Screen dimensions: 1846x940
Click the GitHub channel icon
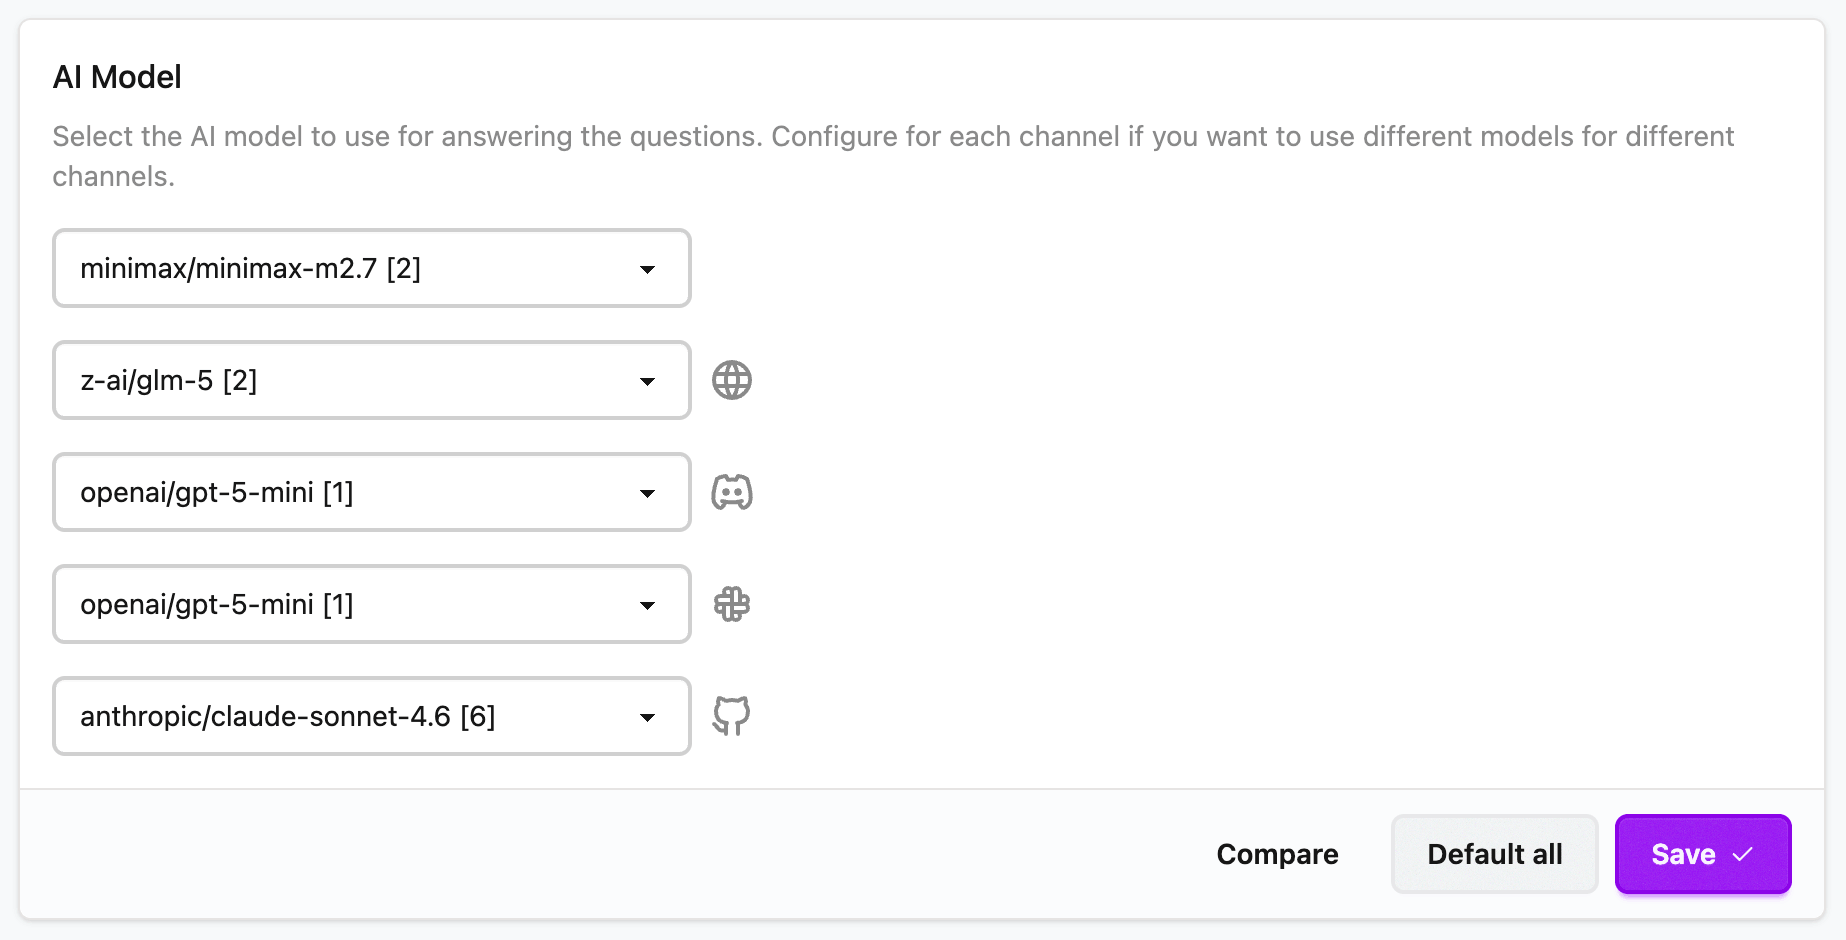731,716
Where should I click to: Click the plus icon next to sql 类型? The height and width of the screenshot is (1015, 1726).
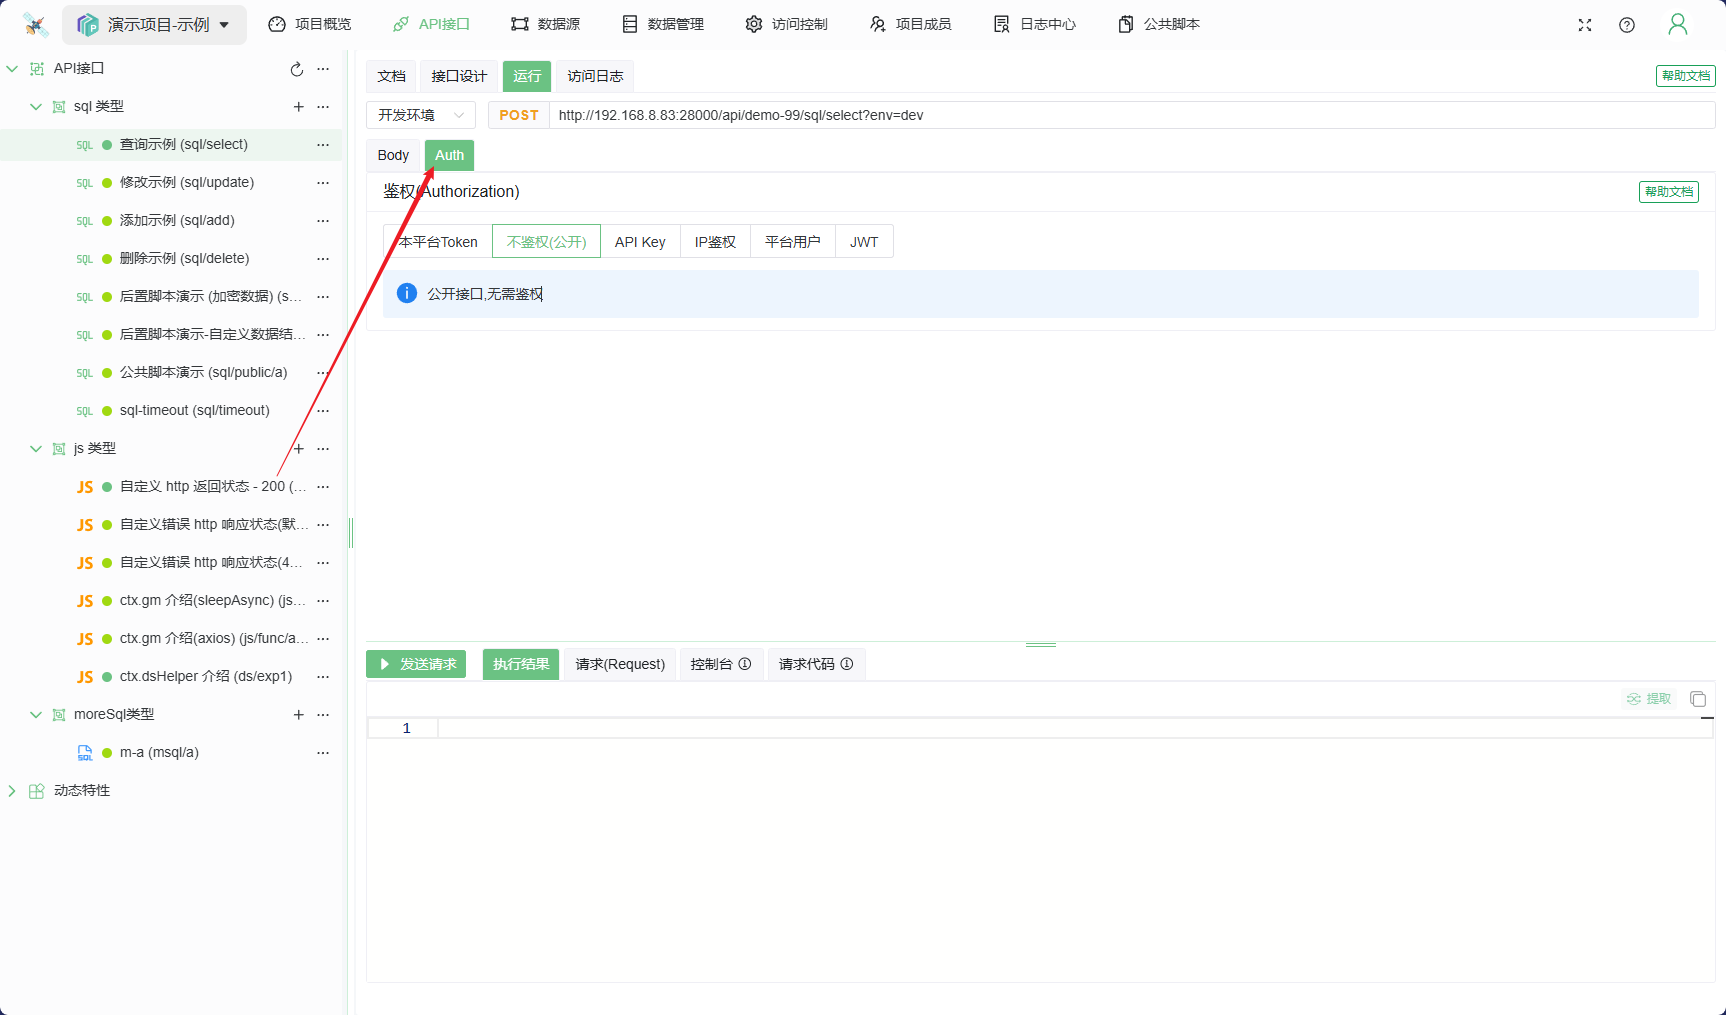click(x=298, y=107)
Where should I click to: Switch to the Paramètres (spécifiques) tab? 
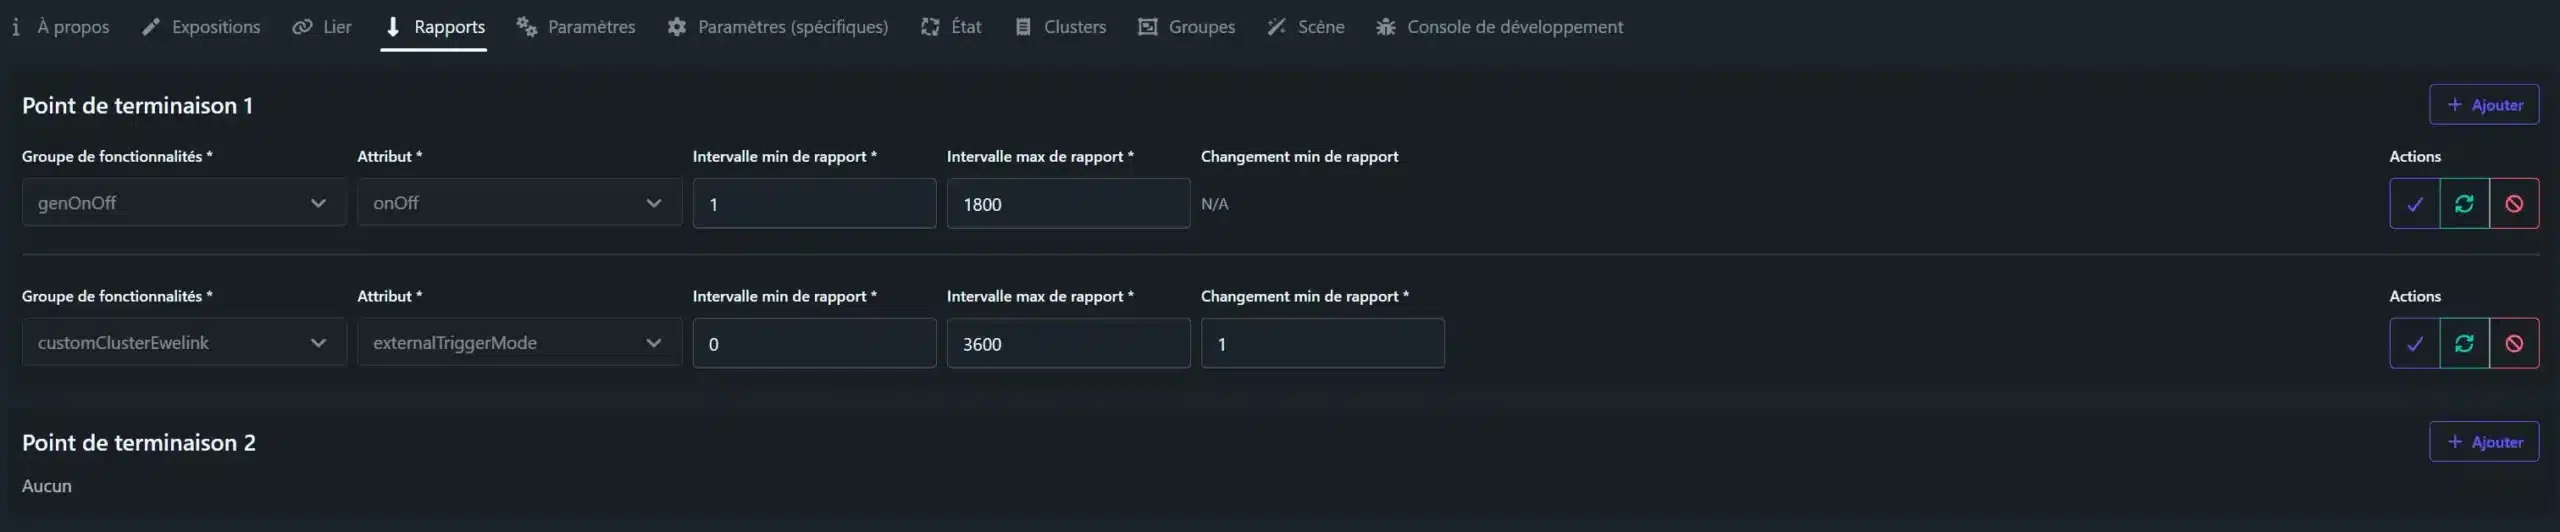pyautogui.click(x=778, y=27)
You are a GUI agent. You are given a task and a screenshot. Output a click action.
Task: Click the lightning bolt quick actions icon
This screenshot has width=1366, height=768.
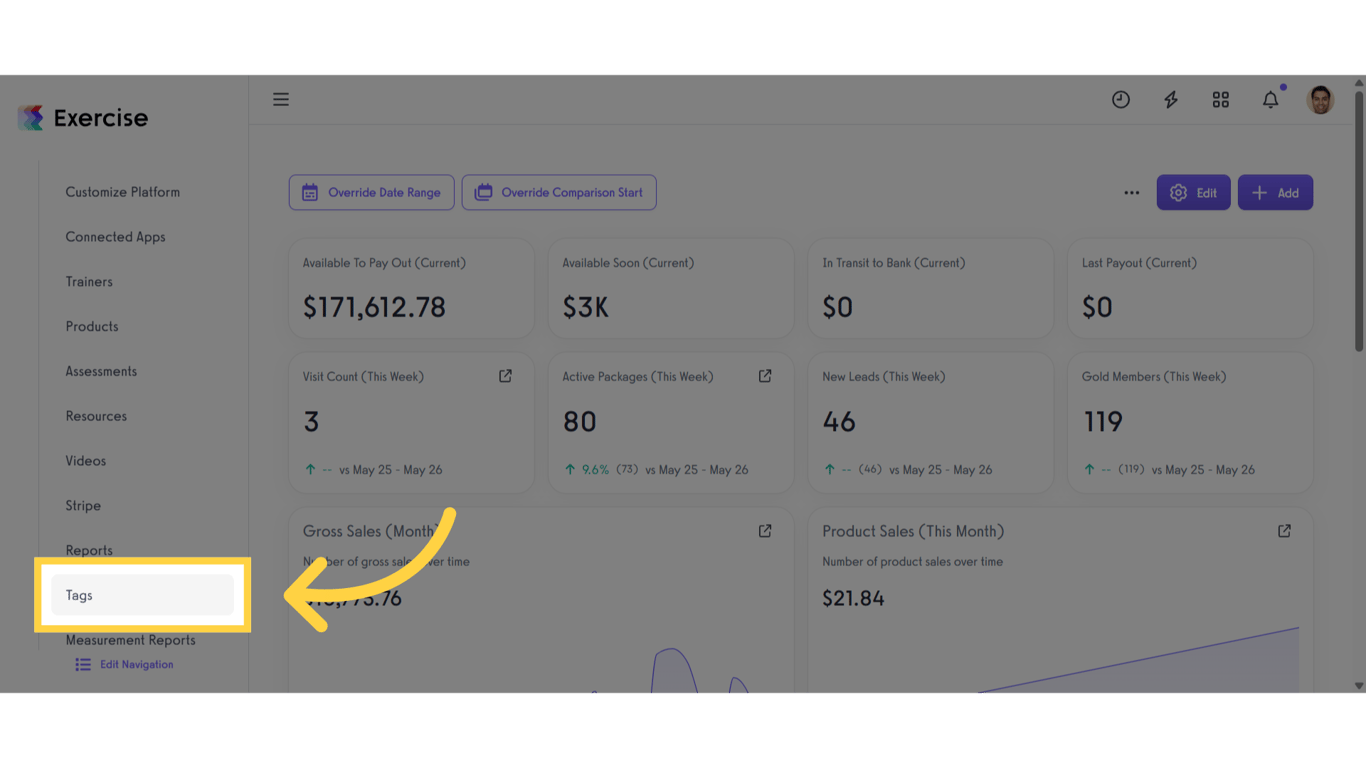click(x=1171, y=100)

----------------

(WHAT TO WORK ON): Everything in the data except the pictures needs to be written out exactly.

(RESULT FOR THIS EXERCISE):
Screen dimensions: 1846x940
Click the GitHub channel icon
731,716
Where should I click to: Click the plus icon next to sql 类型? The height and width of the screenshot is (1015, 1726).
click(x=298, y=107)
Where should I click to: Switch to the Paramètres (spécifiques) tab? 
pyautogui.click(x=778, y=27)
You are a GUI agent. You are given a task and a screenshot. Output a click action.
Task: Click the lightning bolt quick actions icon
This screenshot has width=1366, height=768.
click(x=1171, y=100)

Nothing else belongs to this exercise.